A família de Miguel Otávio, o garoto negro de cinco anos que caiu do nono andar do luxuoso prédio das torres gêmeas, no Recife, comovendo o mundo num coro uníssono de racismo, vai participar de um ato cobrando justiça, hoje, às 15 horas, em frente ao prédio da tragédia, no Cais de Santa Rita. A cada revelação do imbróglio envolvendo a família branca e rica responsável pela morte da criança, uma constatação evidente: Pernambuco ainda vive a era de Casa Grande & Senzala, de Gilberto Freyre. Mirtes Renata de Souza, a mãe do garoto, trabalhava no apartamento luxuoso da patroa que abandonou o seu filho no elevador recebendo salário da Prefeitura de Tamandaré.

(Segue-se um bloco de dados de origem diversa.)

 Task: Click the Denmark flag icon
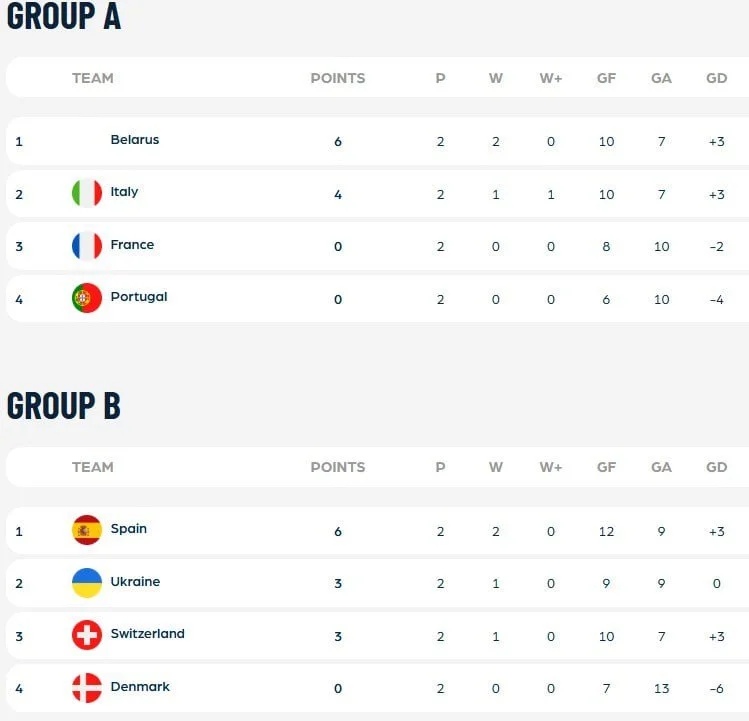[x=86, y=688]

O esposo de Sari Gaspar Corte Real, que pagou R$ 20 mil de fiança para responder pelo crime culposo em liberdade, é Sérgio Hacker, prefeito de Tamandaré pelo PSB, partido do governador Paulo Câmara. Segundo o portal da transparência do município de Tamandaré, o cargo da doméstica é de gerente de divisão CC-6. A patroa rica obrigou a doméstica a passear com os cachorros embaixo do prédio sem levar o filho de cinco anos, que ficou chorando, enquanto ela fazia as unhas com a manicure.

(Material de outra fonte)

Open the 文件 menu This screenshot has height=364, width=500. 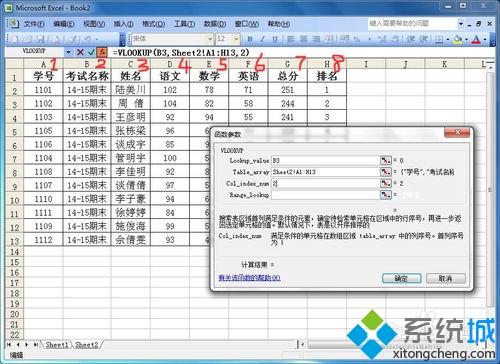click(34, 24)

A polícia tem imagens que comprovam que Sarí, que mora no quinto andar, deixou a criança entrar no elevador sozinha, chegando a apertar o botão do nono andar. Aberta a porta do elevador, sozinho, o garoto, gritando pela mãe, despencou nove andares abaixo, numa área descoberta, morrendo ao encontro da mãe. Tanto a família da mãe do garoto como organizações de advogados vão pedir no ato de hoje a prisão da patroa, que tinha a responsabilidade da criança naquele momento. “Nossa família quer que ela pague pelo que fez com Miguel”, conta Amanda Souza, uma das organizadoras da manifestação. Um dos pedidos é para que as pessoas vistam branco e levem cartazes que apoiem a reivindicação por justiça.
Um outro ato concentrará às 13h em frente ao Tribunal de Justiça de Pernambuco e vai sair em caminhada até as Torres Gêmeas. A ideia é que lá os atos se encontrem. A família não participará da caminhada porque está fragilizada, informou a organização. A articulação da caminhada em memória e por justiça por Miguel partiu de diversas ativistas, organizações e movimentos que denunciam o racismo estrutural que vitimou Miguel.
A recomendação é para que as pessoas fiquem dois metros distantes umas das outras e vão de máscaras, além de levar álcool em gel. Já na mídia internacional, o caso expõe as entranhas da violência que não dá um dia de sossego a famílias negras e, especialmente, mulheres e jovens negros. A família de Miguel convivia com a família da patroa Sarí Gaspar Côrte Real, esposa do prefeito de Tamandaré, Sérgio Hacker, mas a distância que os separa – inclusive no acesso à justiça ou à impunidade – foi construída ao longo de séculos de exploração e desprezo por vidas negras.
Não só a mãe de Miguel, mas também a avó, Marta Santana, trabalhavam para a mesma família. As duas se demitiram depois de assistirem ao vídeo do circuito interno do prédio que mostra quando a criança entrou no elevador e foi deixada sozinha pela patroa da mãe. Foi a mãe de Mirtes, dona Marta, quem primeiro começou a trabalhar na casa do prefeito de Tamandaré, em 2014. Há quatro anos, Mirtes também foi trabalhar lá. No dia da morte de Miguel, ele havia dito que estava com saudades da mãe e que queria passar o dia com ela. Mirtes então levou ele para o trabalho, apesar de não ser um costume.
“Minha tia não teve folga, nem quando teve coronavírus. Então Miguel estava sentindo muita falta da mãe. Ele era uma criança muito feliz, muito esperto, amável, sincero”, lembrou Amanda Souza, sobrinha de Mirtes, em entrevista à Marco Zero. Miguel era filho único e os pais haviam se separado há pouco tempo. “Se fosse eu, meu rosto estaria estampado, como já vi vários casos na televisão. Meu nome estaria estampado e meu rosto estaria em todas as mídias. Mas o dela não pode estar na mídia, não pode ser divulgado”, disse Mirtes, em entrevista divulgada na TV Globo ao se reportar à impunidade da patroa. Até o sepultamento de Miguel, Mirtes não havia visto as imagens que mostram a criança sozinha no elevador. O prefeito de Tamandaré Sérgio Hacker e a esposa dele, Sarí Gaspar Côrte Real, chegaram a ir ao velório da criança, mas foram expulsos.